Os juízes têm de ser politicamente correctos?

Se é inequívoco que os juízes não têm de ser politicamente correctos, a verdade é que, no exercício das suas funções, os juízes têm especiais deveres em relação à comunidade.

O Conselho Superior da Magistratura (CSM) decidiu instaurar dois processos disciplinares aos juízes desembargadores do Tribunal da Relação do Porto, autores do acórdão de Outubro deste ano em que eram tecidas violentas considerações sobre o papel da mulher na sociedade e de que  recordamos curtos excertos: “...o  adultério  da  mulher  é  um  gravíssimo  atentado  à  honra  e  dignidade  do homem. Sociedades existem em que a mulher adúltera é alvo de lapidação até à morte. (...) Com  estas  referências pretende-se, apenas,  acentuar  que  o  adultério  da  mulher  é uma conduta que a sociedade sempre condenou e condena fortemente (e são as mulheres honestas as primeiras a estigmatizar as adúlteras) e por isso vê com alguma compreensão a violência exercida pelo homem traído, vexado e humilhado pela mulher”.

O CSM decidiu abrir, não um processo disciplinar mas dois já que, no decurso das averiguações sobre este acórdão, foi desenterrado um outro de Junho de 2016 dos mesmos autores, em que eram tecidas considerações tais como: “uma mulher que comete adultério é uma pessoa falsa, hipócrita, desonesta, desleal, fútil, imoral”. Em primeiro lugar, importa referir que este segundo acórdão foi “desenterrado” porque o mesmo, de resto tal como primeiro, não está publicamente acessível na base de dados dos acórdão dos tribunais superiores (www.dgsi.pt), o que não pode deixar de se lamentar. Pese embora todas as boas vontades, a verdade é que estamos ainda muito longe de uma publicação satisfatória das decisões dos nossos tribunais superiores, de forma a assegurar a justiça pública e transparente que é exigida pelos tempos em que vivemos.

Não se pense que foi evidente a decisão do CSM.  Quanto ao acórdão de Outubro deste ano, o CSM decidiu-se pela abertura do processo disciplinar só por 9 votos a favor com 8 contra e quanto ao acórdão de Junho do ano passado, a votação foi de 12 votos a favor e 5 contra.
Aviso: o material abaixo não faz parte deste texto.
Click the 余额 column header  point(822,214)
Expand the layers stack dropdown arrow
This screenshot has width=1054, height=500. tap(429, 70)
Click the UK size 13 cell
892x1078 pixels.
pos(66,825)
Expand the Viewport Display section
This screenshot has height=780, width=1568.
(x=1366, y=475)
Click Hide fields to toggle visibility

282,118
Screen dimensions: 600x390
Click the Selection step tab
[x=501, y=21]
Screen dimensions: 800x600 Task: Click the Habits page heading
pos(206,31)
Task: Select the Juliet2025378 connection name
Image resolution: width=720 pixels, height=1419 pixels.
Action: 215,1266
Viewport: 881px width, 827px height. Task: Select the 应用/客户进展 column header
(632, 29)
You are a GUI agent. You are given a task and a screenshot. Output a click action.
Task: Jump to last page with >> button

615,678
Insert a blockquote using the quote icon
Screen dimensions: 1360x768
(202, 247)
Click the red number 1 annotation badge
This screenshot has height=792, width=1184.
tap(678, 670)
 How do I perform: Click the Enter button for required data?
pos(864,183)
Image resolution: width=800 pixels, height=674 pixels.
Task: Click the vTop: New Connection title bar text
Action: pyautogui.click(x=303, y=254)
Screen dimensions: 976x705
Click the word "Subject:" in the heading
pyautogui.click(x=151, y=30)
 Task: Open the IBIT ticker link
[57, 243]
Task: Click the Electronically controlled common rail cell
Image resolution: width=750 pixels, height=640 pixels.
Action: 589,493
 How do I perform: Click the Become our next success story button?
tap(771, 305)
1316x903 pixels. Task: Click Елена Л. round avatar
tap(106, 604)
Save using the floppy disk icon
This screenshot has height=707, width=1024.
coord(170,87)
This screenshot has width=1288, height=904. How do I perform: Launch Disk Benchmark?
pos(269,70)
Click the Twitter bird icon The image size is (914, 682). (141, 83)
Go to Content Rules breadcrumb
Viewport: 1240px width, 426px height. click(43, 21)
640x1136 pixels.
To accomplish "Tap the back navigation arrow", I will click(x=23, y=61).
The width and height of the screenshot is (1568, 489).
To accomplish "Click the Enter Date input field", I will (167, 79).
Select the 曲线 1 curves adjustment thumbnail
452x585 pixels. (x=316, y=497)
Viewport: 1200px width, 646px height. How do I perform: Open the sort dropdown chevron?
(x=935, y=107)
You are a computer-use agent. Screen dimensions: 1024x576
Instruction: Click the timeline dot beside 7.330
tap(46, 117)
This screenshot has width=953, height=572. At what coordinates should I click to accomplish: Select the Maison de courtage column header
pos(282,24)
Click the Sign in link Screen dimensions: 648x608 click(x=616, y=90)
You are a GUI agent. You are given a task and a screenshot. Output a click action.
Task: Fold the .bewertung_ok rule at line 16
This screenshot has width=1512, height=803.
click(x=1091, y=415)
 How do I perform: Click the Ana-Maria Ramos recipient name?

Verdade seja dita, a abertura destes processos disciplinares representa – tanto quanto sei – uma novidade, uma vez que se vão debruçar sobre o conteúdo de decisões judiciais. É certo que não vão debruçar-se sobre se as decisões foram certas ou erradas porque para tal só são competentes os tribunais de recurso. O CSM teve o cuidado de esclarecer que os processos são abertos porque estará em causa a eventual violação dos deveres de “atuar no sentido de criar no público a confiança em que a Justiça repousa” e “zelo”, isto é, afastando qualquer apreciação do sentido da decisão. Mas, para os sectores judiciais mais corporativos, mesmo assim não deveria existir qualquer processo disciplinar porque se estará a por em causa a independência dos tribunais sujeitando-os ao crivo do “politicamente correcto” em resultado da agitação pública e mediática criada com a divulgação do acórdão de Outubro deste ano.

Ora se é inequívoco que os juízes não têm de ser politicamente correctos, podendo ser politicamente incorrectos e que o respeito pela independência dos tribunais é um valor matricial de uma sociedade democrática, a verdade é que, no exercício das suas funções, os juízes têm especiais deveres em relação à comunidade. O poder judiciário tem de ser especialmente respeitado – e o Tribunal Europeu dos Direitos do Homem tem-no sublinhado –, mas, também tem de se dar especialmente ao respeito de forma a, como lucidamente refere o CSM, “criar no público a confiança em que a Justiça repousa”. Porque se é certo que as decisões judiciais só podem ser alteradas nos tribunais de recurso, já o conteúdo das mesmas, em democracia, pode e deve ser analisado, discutido e sindicado nas mais diversas instâncias, nomeadamente pela opinião pública e/ou publicada. E se desse escrutínio, público ou reservado, resultarem indícios de violação de deveres a que os juízes estão adstritos, sempre deverão ser abertos processos disciplinares. Não por os juízes serem politicamente incorrectos mas por existirem indícios de que  foram incorrectos no exercício das suas funções, isto é, de que violaram os deveres funcionais a que estão obrigados.

Longe vão os tempos em que os juízes viviam em torres de marfim.